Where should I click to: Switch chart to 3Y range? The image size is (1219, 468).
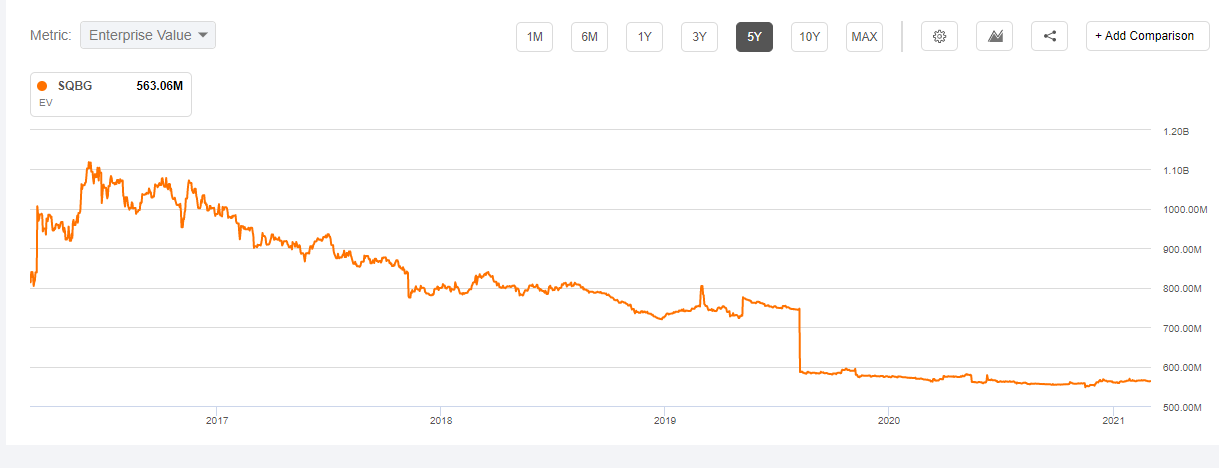coord(700,37)

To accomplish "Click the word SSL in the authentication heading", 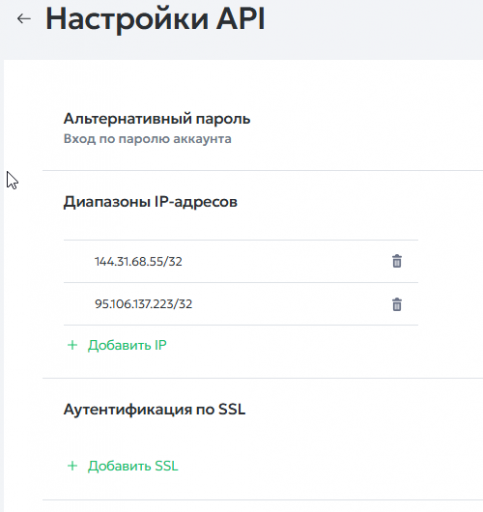I will pos(232,409).
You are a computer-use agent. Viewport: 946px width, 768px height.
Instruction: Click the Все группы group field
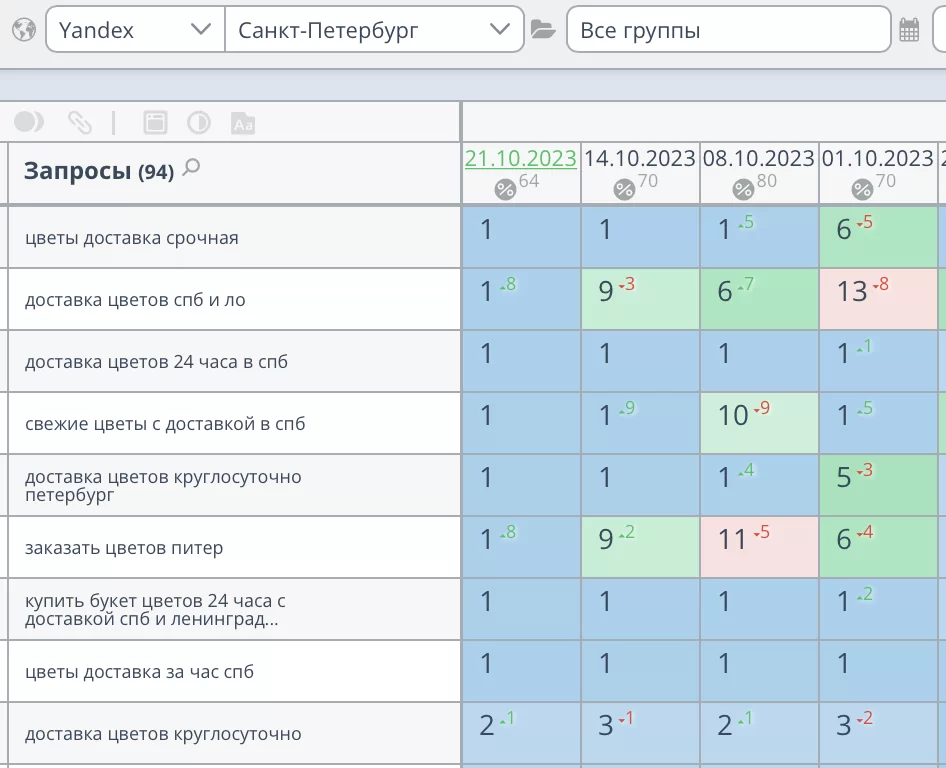click(x=728, y=30)
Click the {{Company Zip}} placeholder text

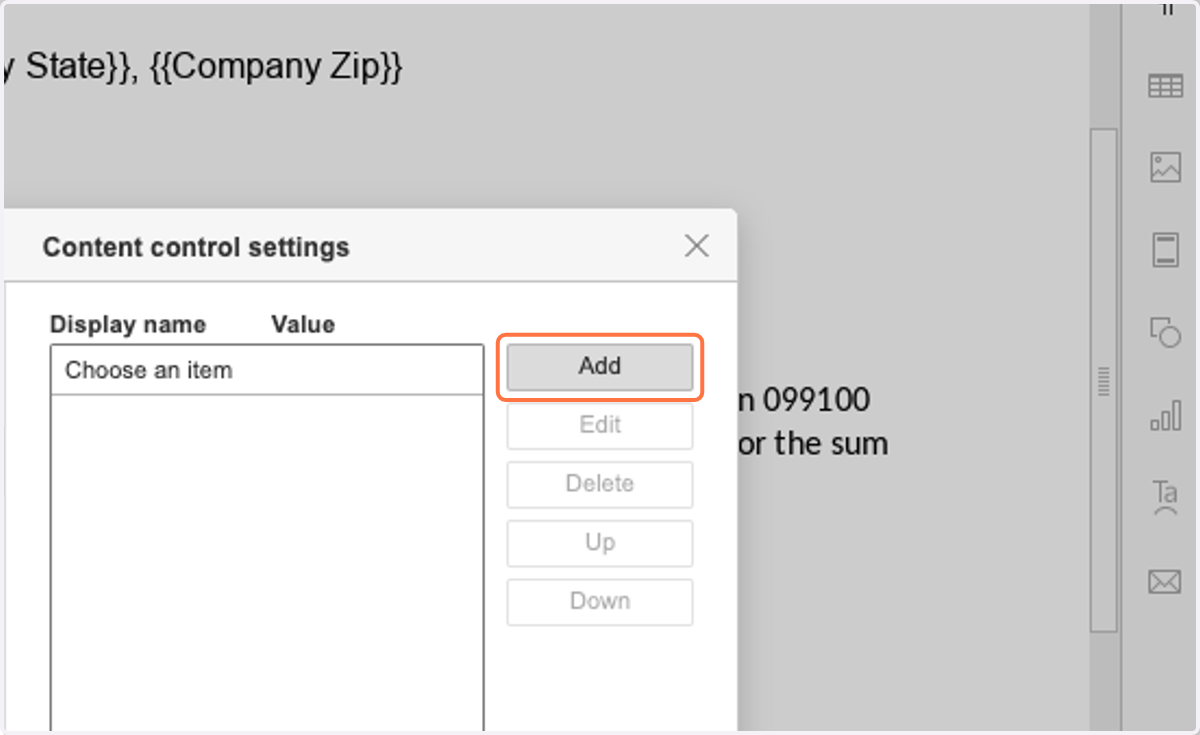(x=276, y=67)
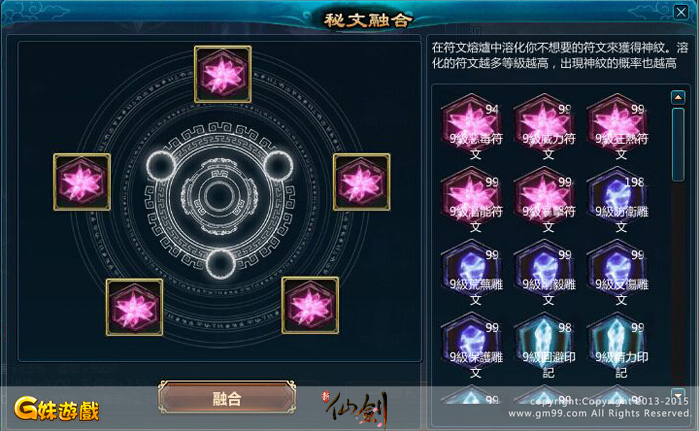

┄┄┄┄┄┄

**WORK TO BE COMPLETED**: Would you transcribe exactly, and only, the lines from the one containing "Instruction: Click the Все группы group field" through the last line of the records above, both included, leaving out the pictures?

**TASK ANSWER**:
Instruction: Click the Все группы group field
click(x=728, y=30)
Click the {{Company Zip}} placeholder text

(x=276, y=67)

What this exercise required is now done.